Thursday, April 16, 2009

Manners and the Good Ole South!!

The other day as I was leaving the Wilk an older gentleman copiously held the door open for me saying, “My mother’s watching.” and he looked up with a shine in his eye. The sweetness of his sentiment made my eyes smart, too. His mother taught him well. He learned to love, cherish, respect, and serve women from his mother and he still wanted to please her. (Alma 56:48) HINT #11: If your mother wouldn’t approve of your actions if she were watching you, change your actions.

At this point, I feel that a confession on my part is owed to you, my readers. I’m just like every other girl here at BYU. I have watched every version of Pride and Prejudice that I’m aware of. I have seen and loved Gone With the Wind. My apartment has at least one copy of the following: A Walk to Remember, Pride and Prejudice (6 hour version), P&P (Kiera Knightly), P&P (Mormon AKA Pink Bible), P&P (Bollywood), various other “period dramas”, The Princess Bride, and approximately 90% or more of the movies we have are chick flicks. In fact, the only way that I might be different from other girls is that I’ve read the original books or plays that our movies are based on- all of them. I’ve read the entire Austen anthology, I’ve read Gone With the Wind and all of the sequels (authorized and not), and I’ve read all of the Twilight Series. In a matter of days.
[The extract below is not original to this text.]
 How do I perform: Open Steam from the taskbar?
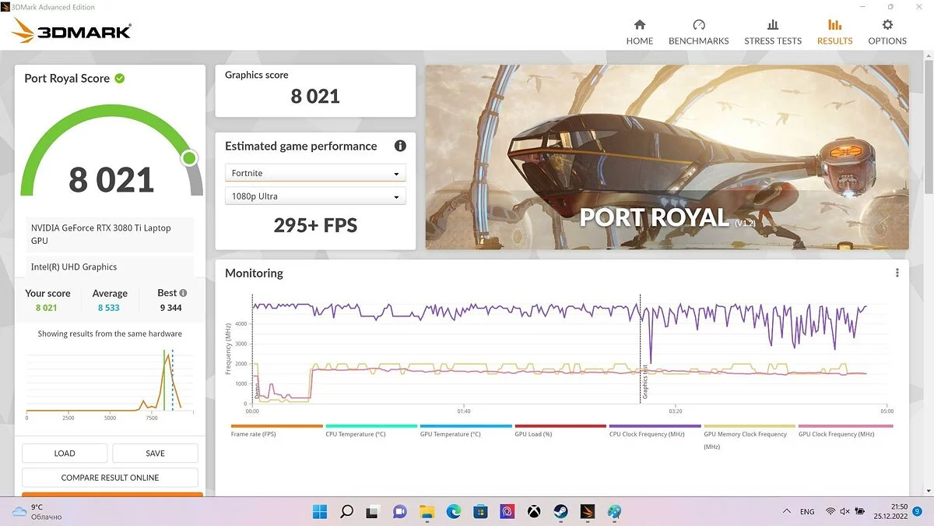(x=560, y=512)
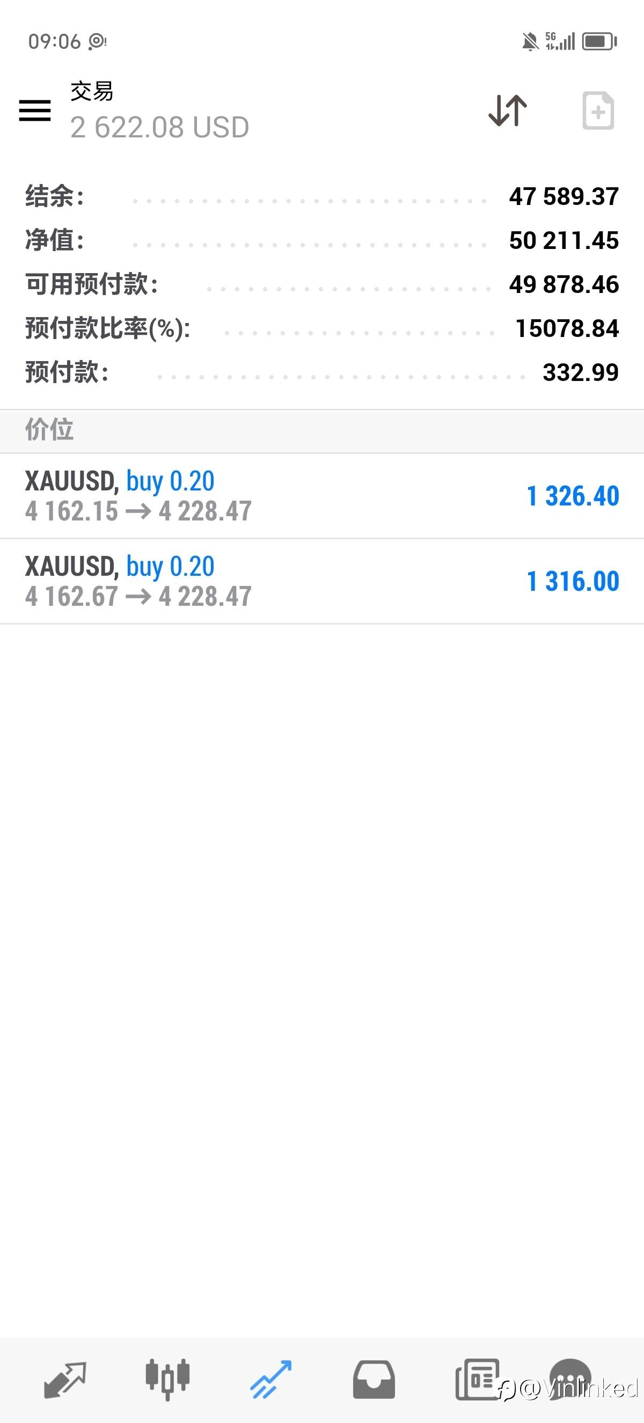Tap the 结余 balance row
The image size is (644, 1423).
point(321,197)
About Twilight, I enjoyed the story. Meyers is a good story teller. She’s horrid at grammar, sentence structure, and non-redundant word choice. But, that’s why her work is my guilty pleasure, my brain candy. HINT #12: I know you hate the idea, but put up with the phenomenon. We love it; we eat that BS up. It’s because it’s a completely unrealistic love story about a guy and girl who are completely devoted to each other. The fact that Edward is intelligent, an accomplished pianist, holds multiple degrees in medicine (see Midnight Sun), knows Bella better than she knows herself, knows her faults and loves her strengths, and is willing to do anything for her while still maintaining his own moral code only adds to the warm fuzzies we love to get. Here’s a worthwhile guy! She wants to sleep with him and he won’t do it until they’re married. (He’s a bit too perfect-seeming, and thereby boring, for my personal taste but that’s another story.)
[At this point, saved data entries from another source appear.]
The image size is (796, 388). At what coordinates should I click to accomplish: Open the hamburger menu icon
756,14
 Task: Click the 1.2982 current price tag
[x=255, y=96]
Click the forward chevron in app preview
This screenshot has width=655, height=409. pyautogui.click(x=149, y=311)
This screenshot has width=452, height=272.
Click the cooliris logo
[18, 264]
HINT #13: It’s the silly, sentimental things you do that get you the serious brownie points. Case in point, I was having a horrible week. Life was busy with papers, projects, finals quickly approaching, and on top of that I got sick. A choice son of God whom I don’t like was over and offended me. My good friend that I’ll call N was a god-send. N. was able to see that my feelings were hurt and he could tell that I was having a horrible day. He was supportive, kind, gave me a hug, and made me laugh. He did this out of the kindness of his heart and it wasn’t a big deal to him. The unexpected perk for his kindness is that every single girl that we know in common was told the glowing tale. I told any girl that would listen what a great guy N is and how he was my hero for the day/week. I had everyone one of them oohing and ahhing over how wonderful N is. Guys, do you hear that publicity? Every one of those girls is looking at N more favorably than ever, including his ex-girlfriend! HINT #14: Nothing will get you farther faster than the free publicity of a grateful female discussing your good deed with her friends. And she will tell all of them; it’s just how we are.

I have another confession. I am a girl who worships at the shrine of Southern manners and good ol’ gentlemen. I didn’t realize until recently just how much I missed the manners back home. (I was blessed to be born and raised South of the Mason-Dixon line.) There are some doors at my high school that I didn’t open for myself until me senior year; up until that point, the guys would always get the door for me. HINT # 15: No matter who the female is, hold the door for her. If she isn’t connected to you at all, it’s bonus points. We women are suckers for polite gentlemen.

Along the same lines as the last few hints, here’s a big one. HINT # 16: Treat all women with the same amount of respect as you would want your mother or wife to be treated with. There may be no direct benefit to you right now other than practice and becoming a better man, but it might just catch that hot-seemingly-out-of-your-league bombshell’s attention. Not that you should be polite because of a hope for reward, but…I’m just saying, manners are eye-catching.

There’s more to manners than just holding a door. Manners are about noticing others and anticipating their needs. Polite people pay attention to others. Men who are effortlessly polite to everyone are widely admired and greatly sought after. HINT #17: Compassion, kindness, generosity, and empathy will get you farther than a Visa card with no limit.

http://www.ehow.com/how_2324670_have-good-southern-manners.html

http://www.knowsouthernhistory.net/Culture/Manners/table_of_contents.htm

http://www.victorianstation.com/ettiqgentle.htm

So, thank you kindly for reading and have a great day all ya’ll! I’ll be right back after finals!